From Aug. 29 to Sept. 7, Carey, a senior, appeared in 13 performances of Victor Hugo's "Les Misérables" at the Wolf Trap Theater in Vienna, Va. Out of the 150 teens who auditioned to sing in the chorus and play minors roles in the musical, Carey was selected along with 17 other teens from Maryland, Washington, D.C. and Virginia to participate in the acclaimed musical.
Adam Carey (third row, far left) stands with the 17 other local teens who were selected to perform in Victor Hugo’s "Les Misérables" at Wolf Trap. Photo courtesy of Adam Carey.

On July 19, Carey attended auditions at Tyson's Corner Mall. He learned two of the musical's songs, "At the End of the Day" and "Master of the House," and sang and acted individually and in a group in order to be selected as a member of the cast. Ironically, Carey almost missed this once-in-a-lifetime opportunity. "I almost didn't go to the audition because first, I didn't think I'd be able to make it, and second, I had something else I wanted to do - I think Six Flags," he laughs.

This was the first time teens were put into a professional production of "Les Misérables," according to Bill Newberry, the Teen Ensemble Director who coordinated the audition. "The producers decided it would be a wonderful way to introduce teens to this great musical as well as give talented teens an opportunity that very few their age have," he says. In his selection, Newberry looked for teens who "popped" onstage; Carey caught his eyes and ears instantly. "Adam immediately impressed me with his strong voice, his acting ability and also his professionalism. I knew that he would be one of the ones who would shine in the show," Newberry says.

While Blazers were enjoying their last weeks of summer, Carey left for West Point, N.Y., where he joined the remainder of the cast. From Aug. 18 - 25, Carey practiced with the 17 others - teens and worked one-on-one with the assistant director to perfect the performance. Working with the cast was intimidating at first. "There was a lot of fear of throwing people off," Carey admits. Despite his nerves, Carey truly enjoyed the week of practice in New York. "It's been a great experience working with such talent," he notes.
Adam Carey belts Lyle Lovett's "She's No Lady" in a May concert with InToneNation. Julia Seiger
Adam Carey belts Lyle Lovett's "She's No Lady" in a May concert with InToneNation.
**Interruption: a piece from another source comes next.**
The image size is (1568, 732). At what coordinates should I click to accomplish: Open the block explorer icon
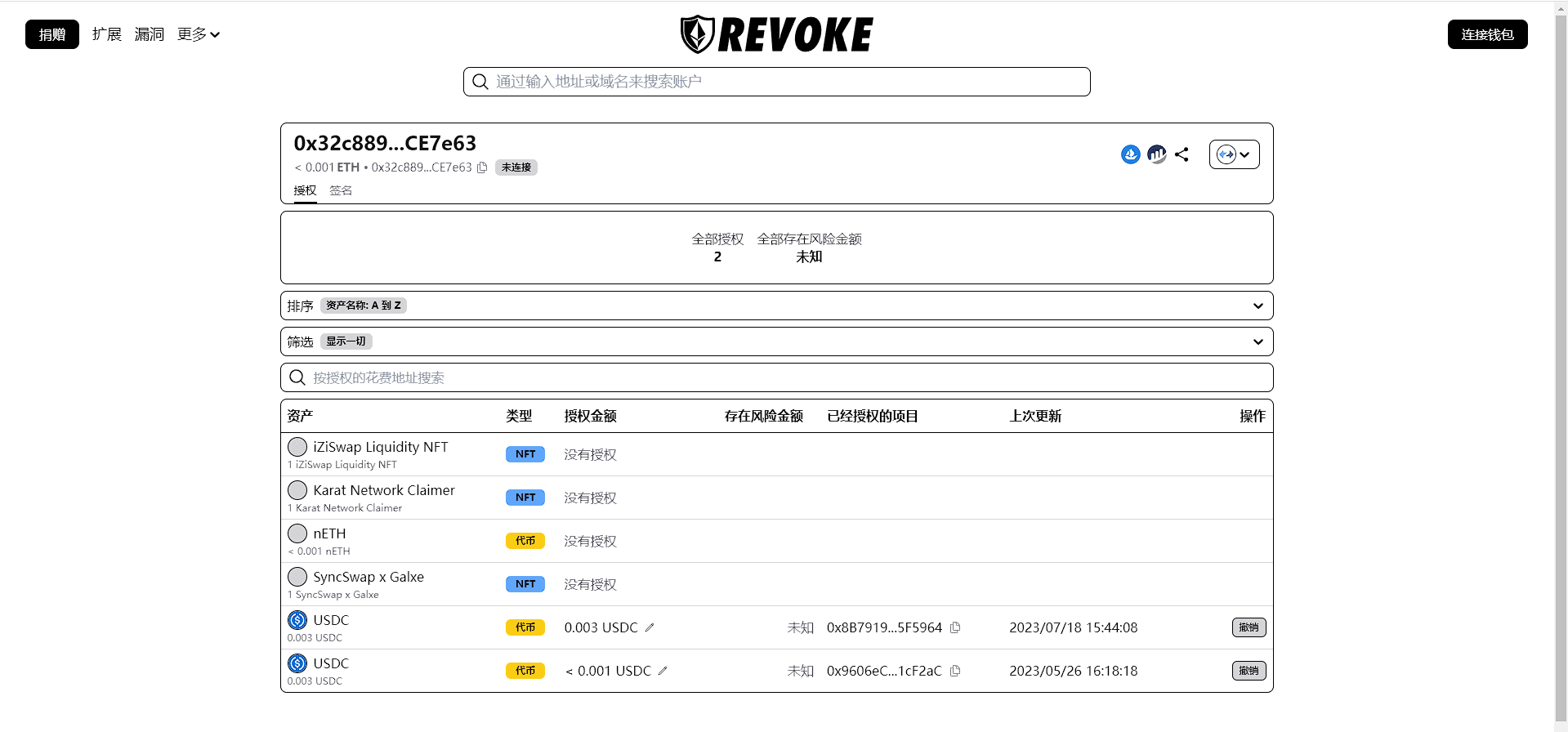tap(1156, 154)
When the day of the first performance arrived, Carey set foot on the Wolf Trap stage with a body full of nerves. "It was ridiculously crazy on stage," he says. He never realized the enormity of his performance until he saw how many people were in the audience. "I looked out to the right and to the left, and there were at least 1,000 people. And then, there's the back and the balcony," he breathes. Carey's emotions were swirling. "I was excited but nervous that I would mess up," he confesses.
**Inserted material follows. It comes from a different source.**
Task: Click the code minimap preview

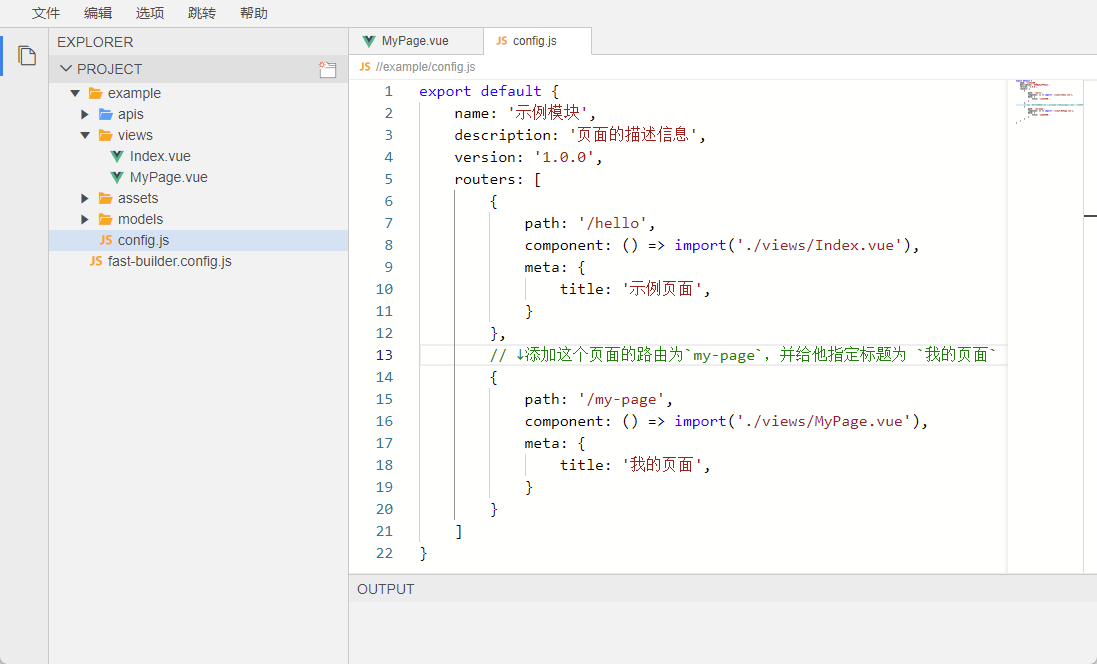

Carey's path to "Les Misérables" has been several years in the making. He has been in Blair's Chamber Choir for two years and in Blair's a cappella group, InToneNation, for two years as well. However, Carey did not get truly interested in singing until he participated in a musical at Eastern Middle School. "I definitely wasn't serious about singing until recently," he remarks.

Carey still cannot get over the fact that he performed in "Les Misérables." "It's been unreal. It's been unreal because it's hard to imagine that I have this opportunity. Then, I kind of want to say I'm lucky because it could have been anybody else. I'm lucky to be on stage," he says. "Even though I wasn't the lead role, I feel I've gained knowledge of how to play different roles."'

As Carey lies bleeding on the floor, acting out the death of a French soldier, he knows that he is anything but dead. His emotions are incredibly alive; his body is overpowered with excitement, looking ahead to future successes.